INPUT FOR THIS TASK:
------------------------------------------------------------------------

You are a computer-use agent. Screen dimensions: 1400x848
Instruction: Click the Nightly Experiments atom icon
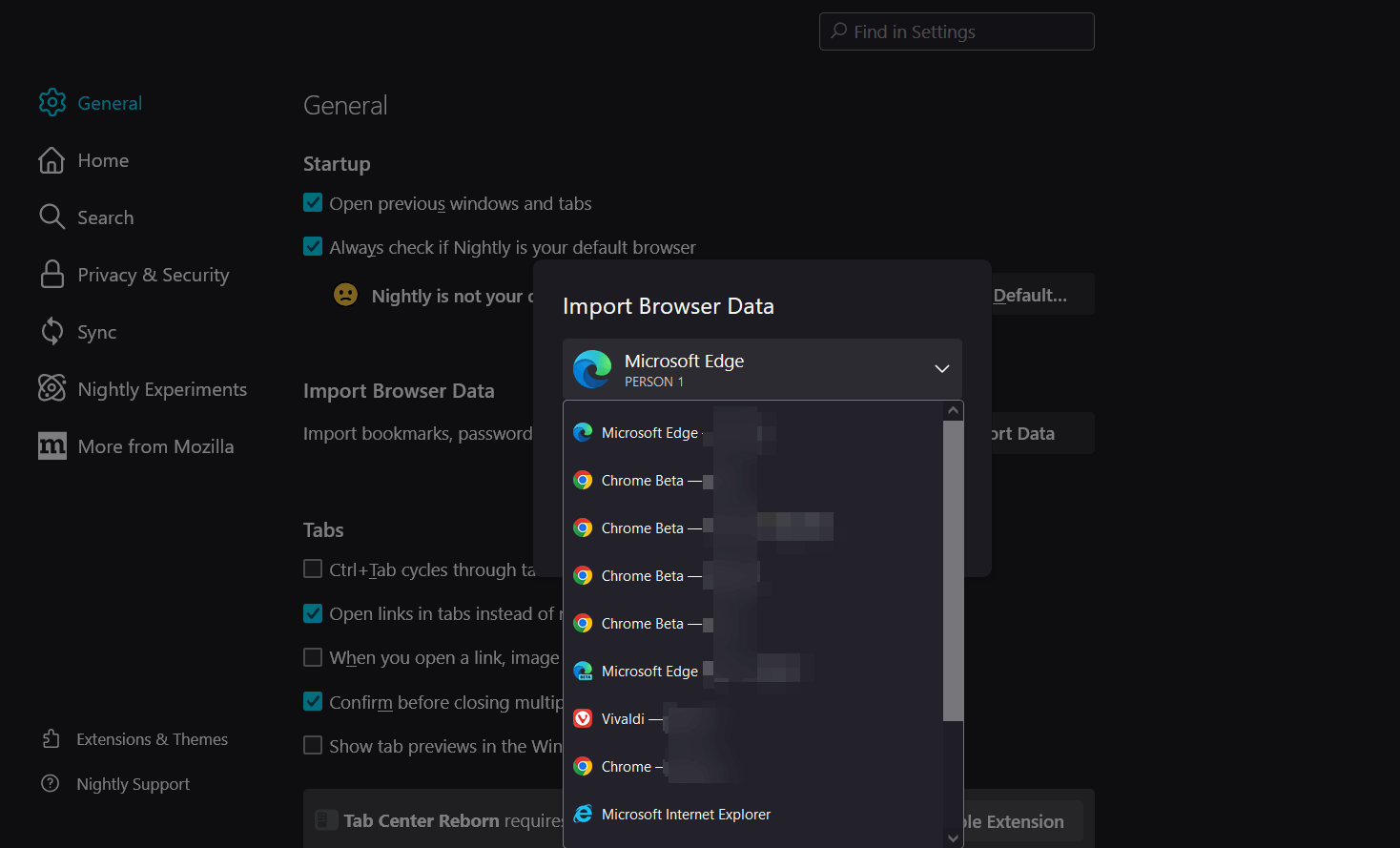point(52,388)
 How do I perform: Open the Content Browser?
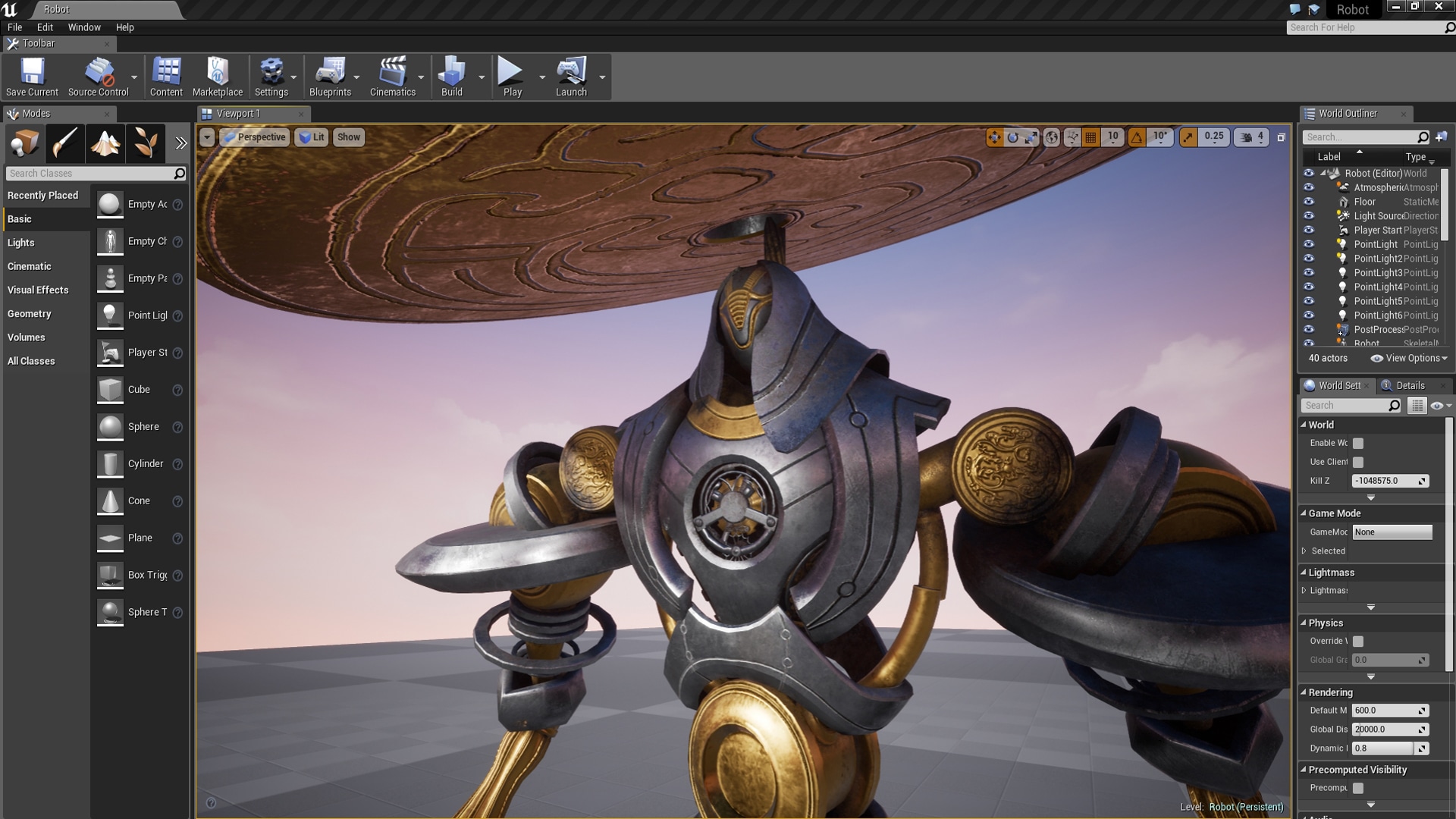[x=166, y=76]
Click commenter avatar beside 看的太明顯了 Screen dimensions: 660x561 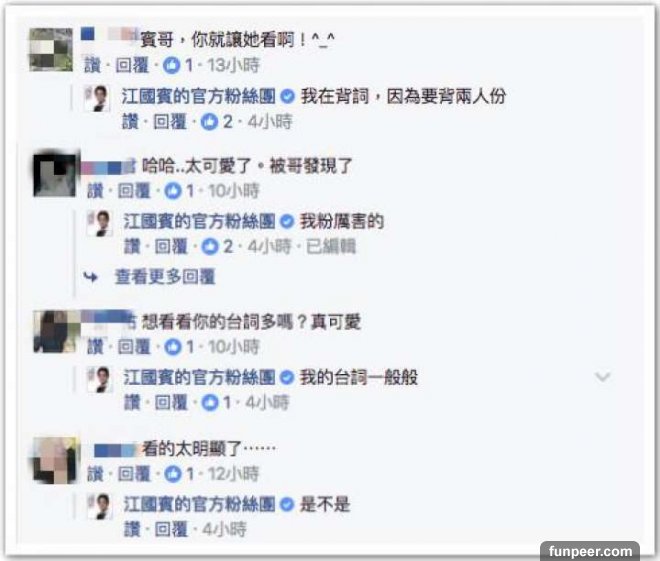click(x=55, y=460)
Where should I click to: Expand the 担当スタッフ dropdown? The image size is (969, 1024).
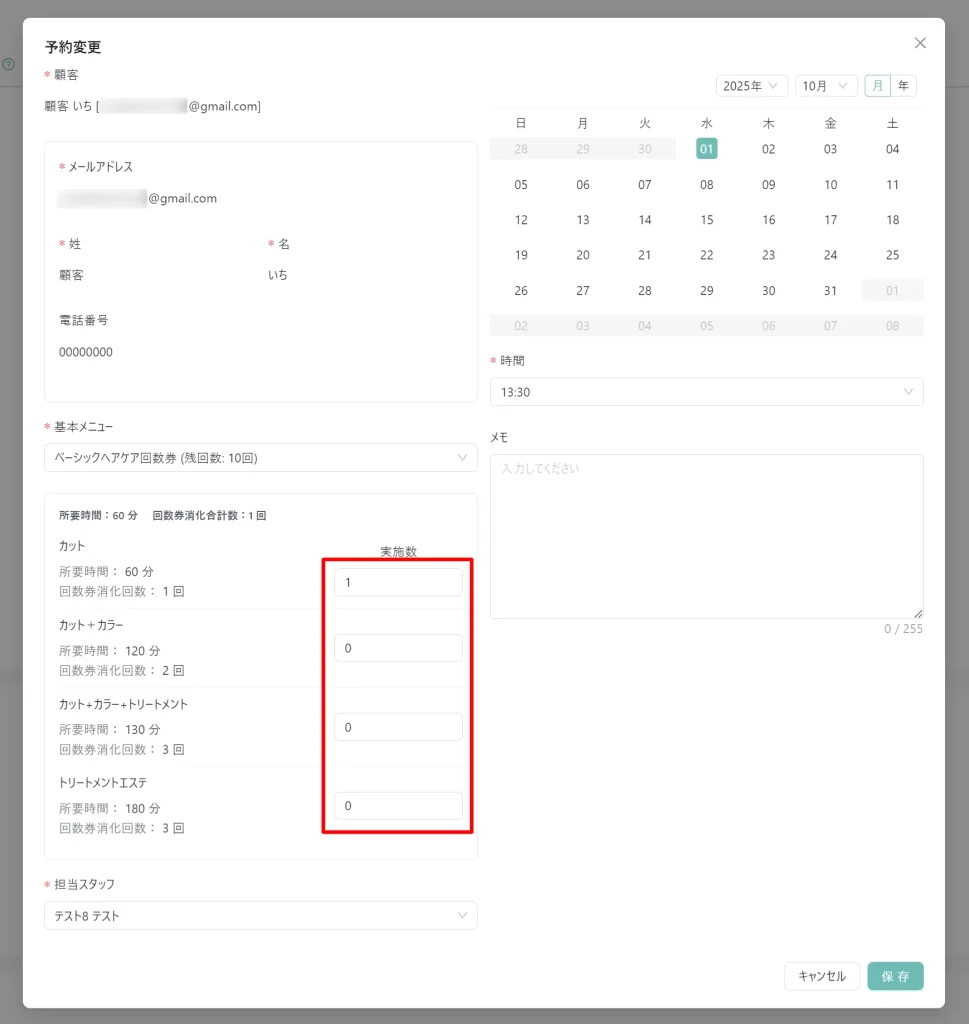coord(260,916)
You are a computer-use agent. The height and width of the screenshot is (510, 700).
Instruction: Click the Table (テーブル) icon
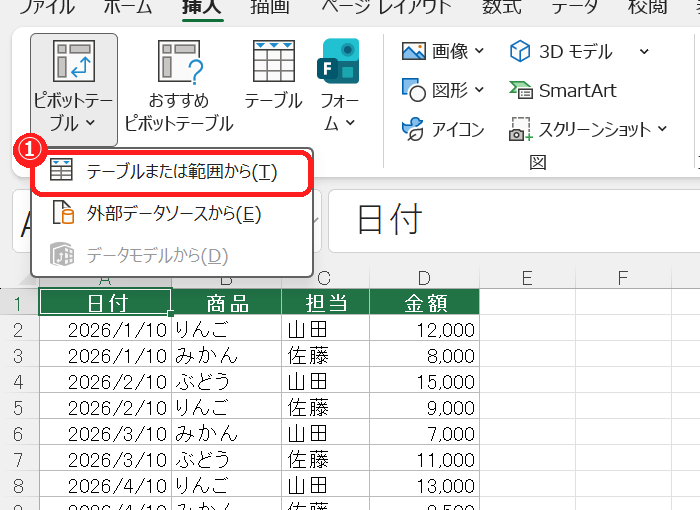click(x=274, y=61)
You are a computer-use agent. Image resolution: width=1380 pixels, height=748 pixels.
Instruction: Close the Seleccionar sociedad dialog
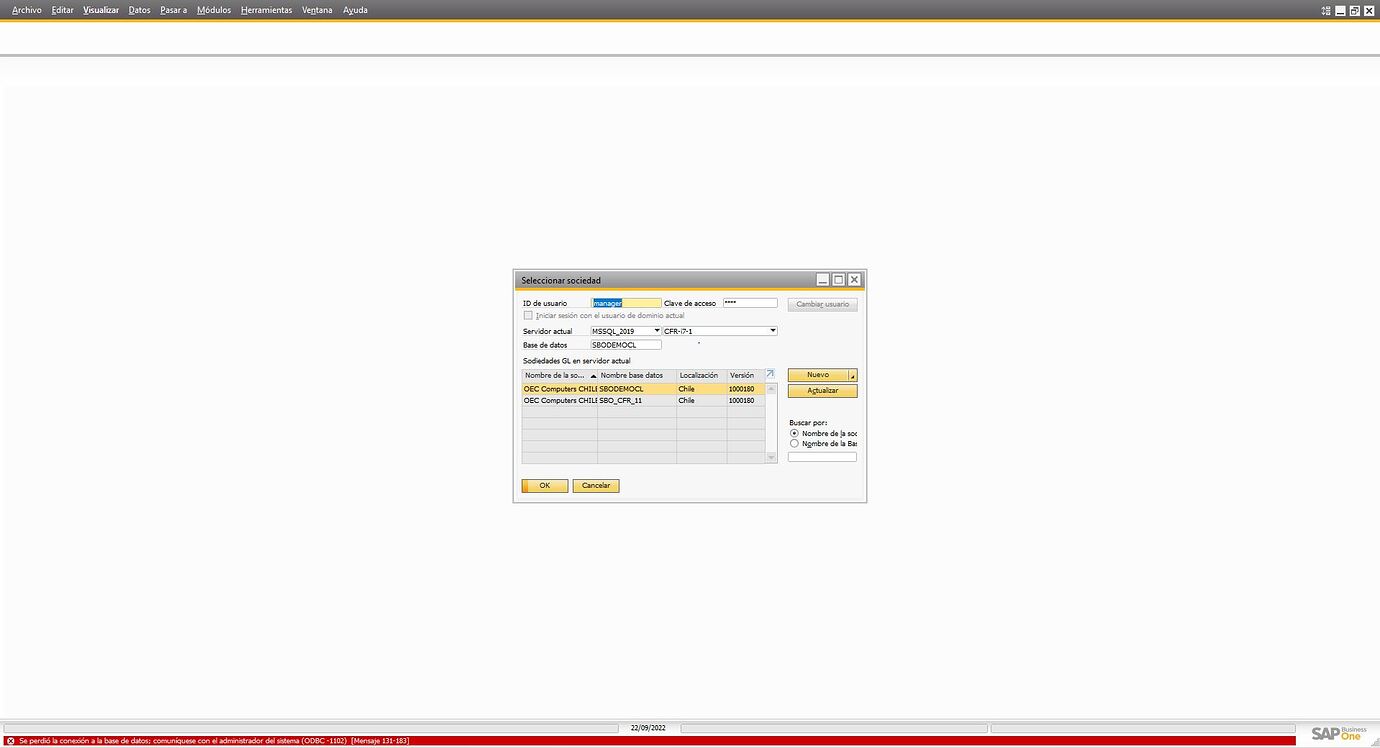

------------------------------------------------------------------------

WHAT THIS TASK INVOLVES: Put the listing lines into a Markdown table with the columns "Row" and "Line", starting at the line that contains "Where should I" and ending at the last line of the listing. Skip blank lines, and leave the pictures out.

FINISHED TASK:
| Row | Line |
|---|---|
| 1 | Where should I click to: Expand the 担当スタッフ dropdown? The image size is (969, 1024). |
| 2 | coord(260,916) |
| 3 | You are a computer-use agent. The height and width of the screenshot is (510, 700). |
| 4 | Instruction: Click the Table (テーブル) icon |
| 5 | click(x=274, y=61) |
| 6 | You are a computer-use agent. Image resolution: width=1380 pixels, height=748 pixels. |
| 7 | Instruction: Close the Seleccionar sociedad dialog |